Diabetes Mellitus: Regulatory Component of Erythropoietin Motor Signaling and Cytoprotection

Campagna Sara*
Department of Translational Medicine and LTTA Centre, University of Ferrara, Ferrara, Italy
*Corresponding Author: Campagna Sara, Department of Translational Medicine and LTTA Centre, University of Ferrara, Ferrara, Italy, Email: saracampagna@edu.com

Received: 03-Jan-2023 / Manuscript No. jdce-23-87626 / Editor assigned: 05-Jan-2023 / PreQC No. jdce-23-87626 / Reviewed: 18-Jan-2023 / QC No. jdce-23-87626 / Revised: 21-Jan-2023 / Manuscript No. jdce-23-87626 / Published Date: 28-Jan-2023

Abstract

New treatment strategies with erythropoietin (EPO) offer exciting opportunities to prevent the onset and progression of neurodegenerative disorders that currently lack effective therapy and can progress to devastating disability in patients. EPO and its receptor are present in multiple systems of the body and can impact disease progression in the nervous, vascular, and immune systems that ultimately affect disorders such as Alzheimer's disease, Parkinson's disease, retinal injury, stroke, and demyelinating disease. EPO relies upon wingless signaling with Wnt1 and an intimate relationship with the pathways of phosphoinositide 3-kinase, protein kinase B, and mammalian target of rapamycin. Modulation of these pathways by EPO can govern the apoptotic cascade to control β-catenin, glycogen synthase kinase-3β, mitochondrial permeability, cytochrome c release, and caspase activation. Yet, EPO and each of these downstream pathways require precise biological modulation to avert complications associated with the vascular system, tumorigenesis, and progression of nervous system disorders. Further understanding of the intimate and complex relationship of EPO and the signaling pathways of Wnt, PI 3-K, Akt, and mTOR are critical for the effective clinical translation of these cell pathways into robust treatments for neurodegenerative disorders.

Keywords

Alzheimer’s disease; PI 3-K; Parkinson’s disease; Wnt; Amyotrophic lateral sclerosis; Apoptosis; Cancer; Eythropoietin; mTOR; Oxidative stress

Introduction

The concept of biological agents functioning as hormones may have had its early origins with Ernest Starling when he introduced the term to the Royal College of Surgeons in 1905. Starling was discussing the potential existence of agents in the blood that could stimulate organs in the body and chose the term “hormone” that was derived from the Greek term meaning to excite or arouse. During this period, Carnot and Deflandre were investigating the agent “hemopoietine”. They removed plasma following a bleeding stimulus in rabbits and demonstrated that injecting this plasma into untreated animals would promote the development of immature red blood cells. Other work confirmed the findings of Carnot and Deflandre to show that plasma obtained by bleeding animals acted as a stimulus to produce new red blood cells in untreated animals [1]. As “hemopoietine” became known as erythropoietin (EPO), studies later demonstrated that loss of oxygen tension in one parabiotic rat would lead to reticulocytosis in the normoxic partner. With the subsequent purification of human EPO, the EPO gene was cloned and approval was obtained for the clinical use of recombinant EPO.

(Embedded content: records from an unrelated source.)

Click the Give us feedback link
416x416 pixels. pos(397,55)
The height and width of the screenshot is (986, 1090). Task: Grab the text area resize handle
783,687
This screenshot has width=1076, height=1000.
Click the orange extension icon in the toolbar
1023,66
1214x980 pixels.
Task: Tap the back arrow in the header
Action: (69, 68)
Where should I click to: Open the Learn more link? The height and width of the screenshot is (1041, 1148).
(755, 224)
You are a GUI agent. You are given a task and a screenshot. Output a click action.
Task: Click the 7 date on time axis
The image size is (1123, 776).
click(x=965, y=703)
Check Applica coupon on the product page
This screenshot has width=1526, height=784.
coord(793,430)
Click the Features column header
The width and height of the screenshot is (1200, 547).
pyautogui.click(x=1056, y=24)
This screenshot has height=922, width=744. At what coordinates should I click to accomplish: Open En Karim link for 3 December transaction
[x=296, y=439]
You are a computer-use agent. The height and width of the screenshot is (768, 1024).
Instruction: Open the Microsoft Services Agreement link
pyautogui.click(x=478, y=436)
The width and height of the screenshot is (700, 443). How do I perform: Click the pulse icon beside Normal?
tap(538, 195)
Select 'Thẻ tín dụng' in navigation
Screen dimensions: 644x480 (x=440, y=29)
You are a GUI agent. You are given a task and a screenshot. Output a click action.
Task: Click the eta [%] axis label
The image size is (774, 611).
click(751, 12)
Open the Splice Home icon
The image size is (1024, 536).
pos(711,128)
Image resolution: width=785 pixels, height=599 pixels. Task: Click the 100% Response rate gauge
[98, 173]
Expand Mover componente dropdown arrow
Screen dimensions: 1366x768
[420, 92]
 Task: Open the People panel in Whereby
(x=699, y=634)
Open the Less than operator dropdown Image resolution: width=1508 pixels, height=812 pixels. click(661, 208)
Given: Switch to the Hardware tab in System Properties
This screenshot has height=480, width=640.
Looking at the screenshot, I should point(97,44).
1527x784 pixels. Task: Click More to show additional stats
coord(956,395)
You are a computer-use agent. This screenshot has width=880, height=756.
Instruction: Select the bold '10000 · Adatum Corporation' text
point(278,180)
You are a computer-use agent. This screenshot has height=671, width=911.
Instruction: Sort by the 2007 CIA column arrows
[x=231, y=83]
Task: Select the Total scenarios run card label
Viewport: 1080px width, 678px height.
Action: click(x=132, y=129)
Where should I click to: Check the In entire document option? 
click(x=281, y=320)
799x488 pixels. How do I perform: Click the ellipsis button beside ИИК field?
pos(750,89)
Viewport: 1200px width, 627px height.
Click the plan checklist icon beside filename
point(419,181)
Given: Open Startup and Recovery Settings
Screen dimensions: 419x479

Oxidative Stress, Cellular Survival and Programmed Cell Death

Oxidative stress can significantly negatively impact cellular survival and longevity and lead to programmed cell death. The generations of reactive oxygen species (ROS) that result in oxidative stress include nitrogen based free radical species such as nitric oxide and peroxynitrite as well as superoxide free radicals, hydrogen peroxide, and singlet oxygen. ROS can result in DNA damage, mitochondrial and other organelle injury, protein misfolding, and neuronal synaptic dysfunction. Protective pathways serve to alleviate damage from ROS and involve vitamins B, C, D, and K, coenzyme Q10, glutathione peroxidase, and superoxide dismutase. Oxidative stress can lead to the induction of programmed cell death through apoptosis and autophagy [2]. Apoptosis has an early phase with the loss of plasma membrane lipid phosphatidylserine (PS) asymmetry and a later phase that leads to genomic DNA degradation. Blockade of the early phase with membrane PS externalization is vital for cellular survival since membrane PS externalization can direct inflammatory cells to engulf and remove injured cells that may be functional and available for repair. The later phase of cell death with apoptosis leads to the destruction of cellular DNA. Autophagy is another pathway of programmed cell death that permits cells to recycle cytoplasmic components while removing dysfunctional organelles for tissue remodeling. Of the three categories for autophagy, microautophagy employs the invagination of lysosomal membranes for the sequestration and digestion of cytoplasmic components. In chaperone-mediated autophagy, cytosolic chaperones transport cytoplasmic components across lysosomal membranes. The most prevalent category of autophagy is macroautophagy that consists of the sequestration of cytoplasmic proteins and organelles into autophagosomes. These autophagosomes then combine with lysosomes for degradation and are subsequently recycled for future cellular processes [3].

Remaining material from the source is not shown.